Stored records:
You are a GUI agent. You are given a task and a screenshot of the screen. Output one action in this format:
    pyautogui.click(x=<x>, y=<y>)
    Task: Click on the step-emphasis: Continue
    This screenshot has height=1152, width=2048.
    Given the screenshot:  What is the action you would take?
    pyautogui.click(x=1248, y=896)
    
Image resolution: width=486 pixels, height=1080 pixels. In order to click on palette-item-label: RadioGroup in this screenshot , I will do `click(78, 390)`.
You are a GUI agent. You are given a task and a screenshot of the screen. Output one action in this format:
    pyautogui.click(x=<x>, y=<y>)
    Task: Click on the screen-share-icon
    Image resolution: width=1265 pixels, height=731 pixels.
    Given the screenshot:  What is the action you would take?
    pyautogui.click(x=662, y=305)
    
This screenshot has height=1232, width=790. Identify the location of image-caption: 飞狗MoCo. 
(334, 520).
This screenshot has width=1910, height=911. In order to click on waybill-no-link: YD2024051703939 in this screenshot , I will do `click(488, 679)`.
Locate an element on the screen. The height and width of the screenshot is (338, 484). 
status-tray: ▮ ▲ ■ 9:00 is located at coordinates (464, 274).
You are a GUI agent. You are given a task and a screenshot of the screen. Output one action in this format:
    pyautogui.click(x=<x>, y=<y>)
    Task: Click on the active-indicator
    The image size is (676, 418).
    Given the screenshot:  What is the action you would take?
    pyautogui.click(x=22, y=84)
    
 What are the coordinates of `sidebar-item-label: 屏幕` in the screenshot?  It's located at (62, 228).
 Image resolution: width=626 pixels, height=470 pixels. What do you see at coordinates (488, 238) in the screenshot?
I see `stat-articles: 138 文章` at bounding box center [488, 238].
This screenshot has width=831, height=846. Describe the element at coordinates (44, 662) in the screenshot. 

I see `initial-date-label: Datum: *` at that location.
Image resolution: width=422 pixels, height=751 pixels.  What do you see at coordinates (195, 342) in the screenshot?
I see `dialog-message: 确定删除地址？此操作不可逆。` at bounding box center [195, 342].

*TO-DO ITEM*: Swap "GUI agent" for "screen agent" everywhere it occurs in the stored records above, then write out all of the entries again with nothing else changed.

*TASK RESULT*:
You are a screen agent. You are given a task and a screenshot of the screen. Output one action in this format:
    pyautogui.click(x=<x>, y=<y>)
    Task: Click on the step-emphasis: Continue
    This screenshot has height=1152, width=2048.
    Given the screenshot:  What is the action you would take?
    pyautogui.click(x=1248, y=896)
    
Image resolution: width=486 pixels, height=1080 pixels. In order to click on palette-item-label: RadioGroup in this screenshot , I will do `click(78, 390)`.
You are a screen agent. You are given a task and a screenshot of the screen. Output one action in this format:
    pyautogui.click(x=<x>, y=<y>)
    Task: Click on the screen-share-icon
    Image resolution: width=1265 pixels, height=731 pixels.
    Given the screenshot:  What is the action you would take?
    pyautogui.click(x=662, y=305)
    
This screenshot has height=1232, width=790. Identify the location of image-caption: 飞狗MoCo. 
(334, 520).
This screenshot has width=1910, height=911. In order to click on waybill-no-link: YD2024051703939 in this screenshot , I will do `click(488, 679)`.
Locate an element on the screen. The height and width of the screenshot is (338, 484). 
status-tray: ▮ ▲ ■ 9:00 is located at coordinates (464, 274).
You are a screen agent. You are given a task and a screenshot of the screen. Output one action in this format:
    pyautogui.click(x=<x>, y=<y>)
    Task: Click on the active-indicator
    The image size is (676, 418).
    Given the screenshot:  What is the action you would take?
    pyautogui.click(x=22, y=84)
    
 What are the coordinates of `sidebar-item-label: 屏幕` in the screenshot?  It's located at (62, 228).
 Image resolution: width=626 pixels, height=470 pixels. What do you see at coordinates (488, 238) in the screenshot?
I see `stat-articles: 138 文章` at bounding box center [488, 238].
This screenshot has width=831, height=846. Describe the element at coordinates (44, 662) in the screenshot. 

I see `initial-date-label: Datum: *` at that location.
Image resolution: width=422 pixels, height=751 pixels.  What do you see at coordinates (195, 342) in the screenshot?
I see `dialog-message: 确定删除地址？此操作不可逆。` at bounding box center [195, 342].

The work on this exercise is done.